> **TASK INSTRUCTIONS**
Go through the listing below and return each line that includes "computer".

> **EXERCISE DATA**
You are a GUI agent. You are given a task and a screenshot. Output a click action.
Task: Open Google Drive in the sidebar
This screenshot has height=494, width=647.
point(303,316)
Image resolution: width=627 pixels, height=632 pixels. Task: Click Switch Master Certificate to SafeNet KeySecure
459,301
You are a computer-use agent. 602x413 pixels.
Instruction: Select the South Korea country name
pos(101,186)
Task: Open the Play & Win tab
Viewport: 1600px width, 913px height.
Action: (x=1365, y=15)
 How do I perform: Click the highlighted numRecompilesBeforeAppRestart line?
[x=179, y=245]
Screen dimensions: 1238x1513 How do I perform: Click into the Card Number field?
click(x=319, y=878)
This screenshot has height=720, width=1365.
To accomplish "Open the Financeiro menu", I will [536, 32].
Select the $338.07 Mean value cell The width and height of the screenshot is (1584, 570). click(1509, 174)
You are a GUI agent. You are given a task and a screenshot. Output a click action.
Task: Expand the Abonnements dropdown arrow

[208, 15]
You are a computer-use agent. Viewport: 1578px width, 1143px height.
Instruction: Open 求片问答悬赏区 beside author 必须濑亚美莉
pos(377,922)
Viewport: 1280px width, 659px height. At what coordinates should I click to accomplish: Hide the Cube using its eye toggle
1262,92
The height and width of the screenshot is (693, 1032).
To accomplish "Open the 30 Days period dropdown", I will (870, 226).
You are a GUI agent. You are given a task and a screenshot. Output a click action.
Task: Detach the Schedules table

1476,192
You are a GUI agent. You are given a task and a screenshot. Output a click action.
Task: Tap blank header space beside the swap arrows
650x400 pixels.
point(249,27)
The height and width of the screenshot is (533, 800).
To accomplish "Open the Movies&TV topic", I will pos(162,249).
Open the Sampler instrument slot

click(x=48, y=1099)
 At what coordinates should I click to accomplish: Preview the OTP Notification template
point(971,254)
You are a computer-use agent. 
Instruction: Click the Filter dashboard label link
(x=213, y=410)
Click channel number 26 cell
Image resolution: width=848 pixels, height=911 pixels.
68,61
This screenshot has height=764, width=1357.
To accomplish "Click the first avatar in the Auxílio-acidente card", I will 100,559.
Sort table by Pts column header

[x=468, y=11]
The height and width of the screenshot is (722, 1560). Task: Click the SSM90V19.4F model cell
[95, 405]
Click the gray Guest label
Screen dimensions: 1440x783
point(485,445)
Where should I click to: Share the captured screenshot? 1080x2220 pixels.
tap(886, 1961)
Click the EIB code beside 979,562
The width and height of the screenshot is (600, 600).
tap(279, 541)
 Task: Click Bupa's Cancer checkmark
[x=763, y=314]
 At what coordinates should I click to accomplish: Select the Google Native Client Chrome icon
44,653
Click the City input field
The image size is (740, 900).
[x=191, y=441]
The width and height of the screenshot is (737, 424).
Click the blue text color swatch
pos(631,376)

> **RESULT BELOW**
You are a computer-use agent. 602x413 pixels.
You are a computer-use agent. Viewport: 1578px width, 1143px height.
You are a computer-use agent. 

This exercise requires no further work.